To measure its accomplishments, Hormel set 20 qualitative and quantitative goals it expects to achieve by the end of 2030, tracked by a program it calls the “20 by 30 Challenge.” While it covers many ESG angles, from a sustainability perspective, there’s an effort to cut back on nonrenewable energy use, greenhouse gas (GHG) emissions, water use, and solid waste sent to landfills.
Another top priority in the sustainability category: Reduce packaging.
A deeper look at package design
A key highlight of the company’s 2023 progress includes reducing product packaging by nearly 1.7 million pounds. According to company officials, this was accomplished by optimizing packaging design and improving shipping efficiencies.
An example is the redesign of the Planters brand plastic bottle with a projected annual savings of 440,000 pounds of plastic, along with tweaks to avoid any issues with the recycling cleaning process. This follows work in 2022 when the Hormel engineering team redesigned Justin’s peanut butter jars to use 30% less plastic, which will amount to over 165,000 pounds of materials saved annually, the company said. The packaging for Hormel Square Table entrees was also redesigned to include 25% of material from post-consumer recycling, saving over 382,000 pounds of material annually, and the thickness of the board for Jennie-O ground turkey boxes was reduced, generating over 1 million pounds of material savings annually, according to the company website.
When redesigning packaging where “less is more,” the idea for the change may come from Hormel’s R&D packaging team, a supplier, marketing, or even a customer request, but implementing the change is a collaborative effort, which includes machine builders.
“They are integral to the success of many of these projects,” said Oliver Ballinger, senior scientist, packaging R&D at Hormel Foods, in an interview with Packaging OEM. Working with packaging engineers and the production team, new designs are tested on the packaging line and OEM feedback is provided on how changes perform on the equipment.
The design engineers utilize CAD and different 3D and simulation software for strength comparison of sustainable materials, Ballinger explained, noting examples of weak points on a bottle or digital top load strength. But much of the change comes from the creative solutions — the “what if” questions asked by engineers that lead to the ultimate solution.

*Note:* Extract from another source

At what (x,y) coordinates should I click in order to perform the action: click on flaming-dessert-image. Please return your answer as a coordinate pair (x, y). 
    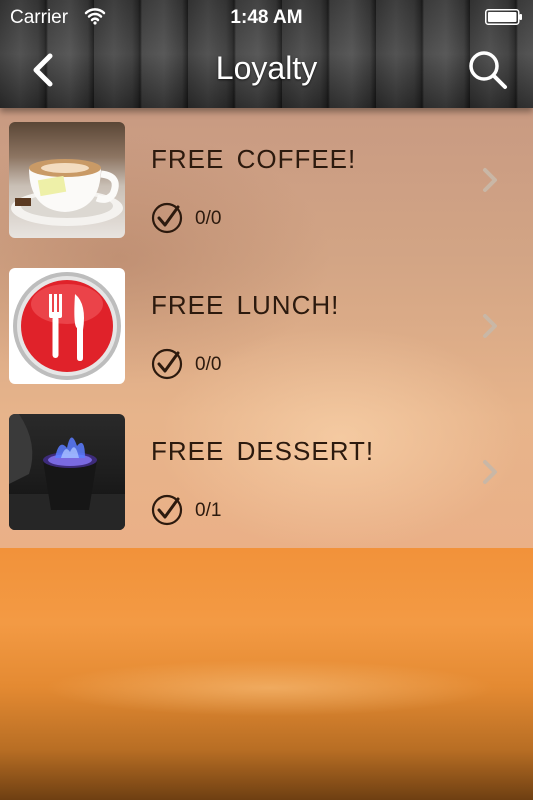
    Looking at the image, I should click on (67, 472).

The “what if” simulations can be done to determine where material distribution needs to be to maximize the strength of a bottle and accurately portray what the strength will be once bottles are physically produced, Ballinger said. “Without that technology, or with inaccuracies in that technology, it adds time, complexity, and cost to need to physically produce trial molds for bottles to be manufactured and tested just to find out they didn’t meet the strength requirements or had quality defects.”
When new materials are used, they go through evaluations, including barrier, abuse, machine runnability, shelf-life, etc., before they become viable. After successful completion of those evaluations, the material goes through a series of pre-commercialization tests before full approval. If new equipment is utilized, a parallel path of factory acceptance testing (FAT) occurs with the equipment.
Food waste factors in
New sustainable designs are not only focused on reducing packaging waste but also food waste.
“We don’t want to make a sustainable packaging change and have that change drastically reduce the shelf life of the product and therefore result in more food waste,” said Ballinger. “The same goes for proper package and product sizing. If we find out that consumers struggle to eat through a one-pound package of lunch meat and product consistently gets thrown away, then we need to look at making that package smaller to fit the need of the consumer.”
New equipment can be brought in pending the kind of product changes and equipment capabilities. “But in general, we try to make changes that work on current equipment,” said Ballinger.
As a result, OEMs always factor into the sustainability equation to make the necessary changes required on existing — or new — equipment.